Data items:
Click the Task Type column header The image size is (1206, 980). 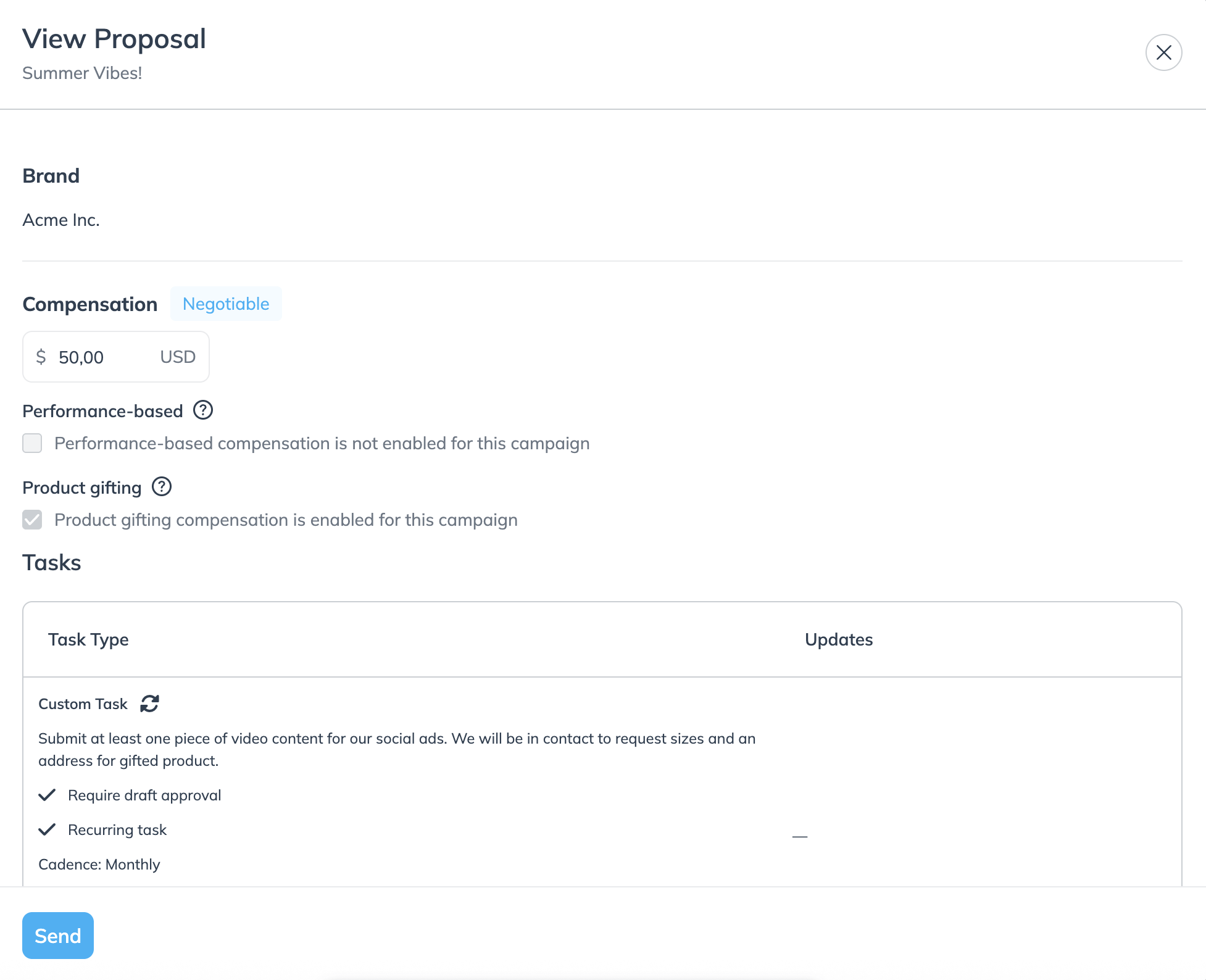coord(88,639)
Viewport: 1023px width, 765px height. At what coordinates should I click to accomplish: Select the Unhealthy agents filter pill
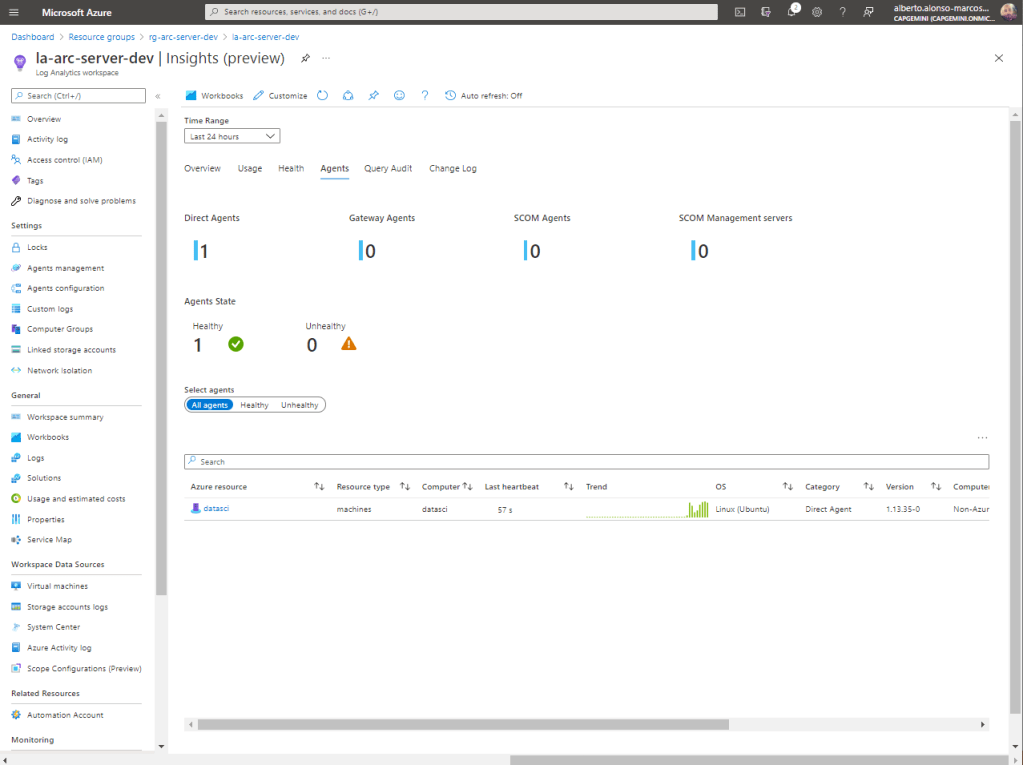click(299, 405)
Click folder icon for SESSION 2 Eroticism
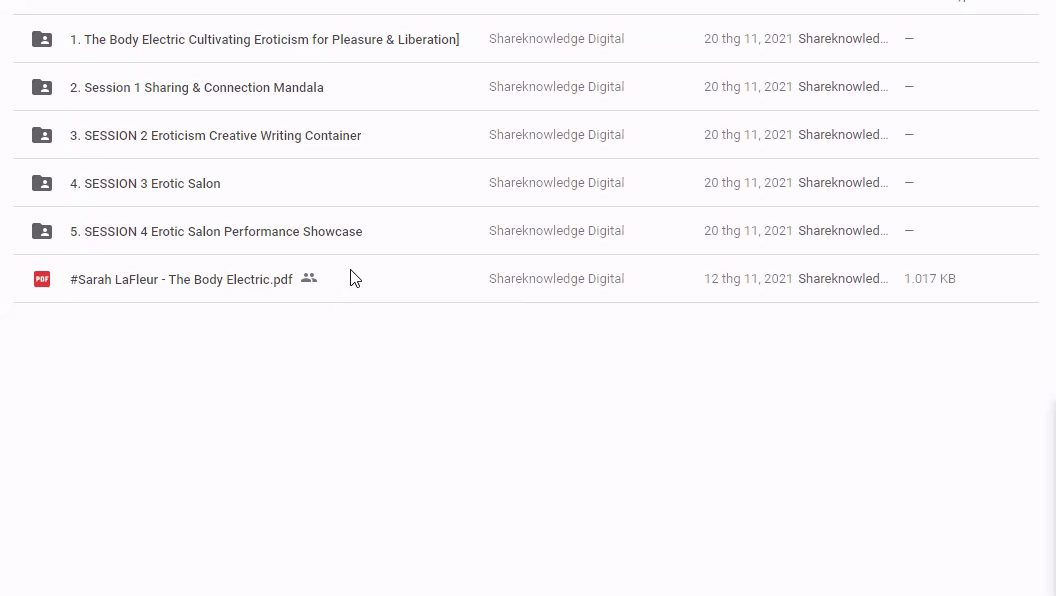Viewport: 1056px width, 596px height. [42, 135]
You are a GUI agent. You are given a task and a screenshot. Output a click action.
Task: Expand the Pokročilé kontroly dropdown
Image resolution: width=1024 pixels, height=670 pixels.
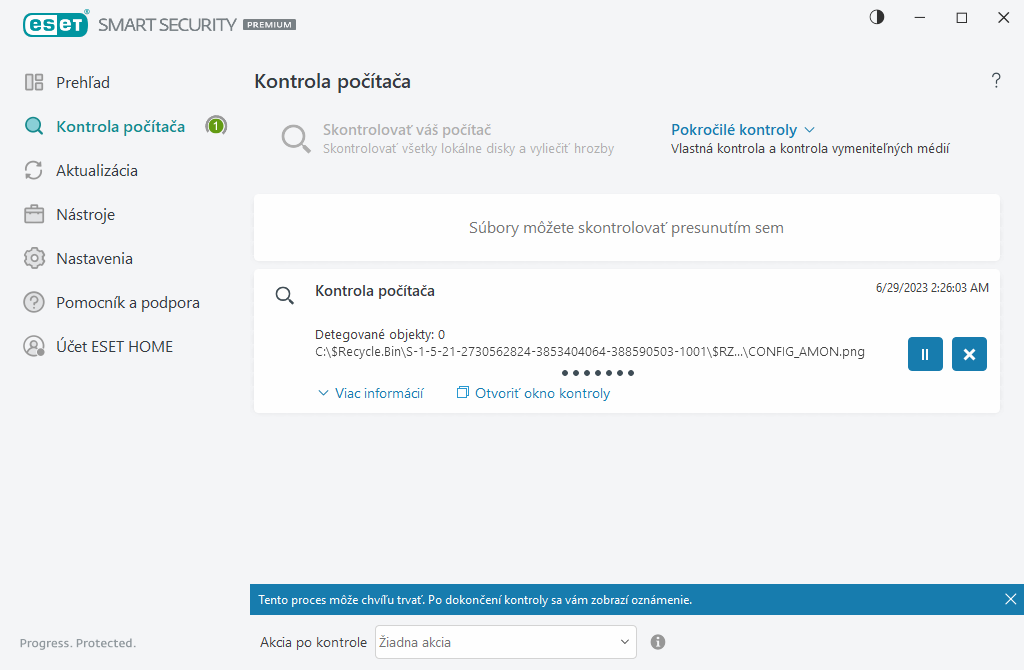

**Exercise**
Take the line containing "Task: Expand the Pokročilé kontroly dropdown" as the first and the last line of the records as the end. Print every line in that span exactly, leaving out pictures.

**Answer for the task**
Task: Expand the Pokročilé kontroly dropdown
Image resolution: width=1024 pixels, height=670 pixels.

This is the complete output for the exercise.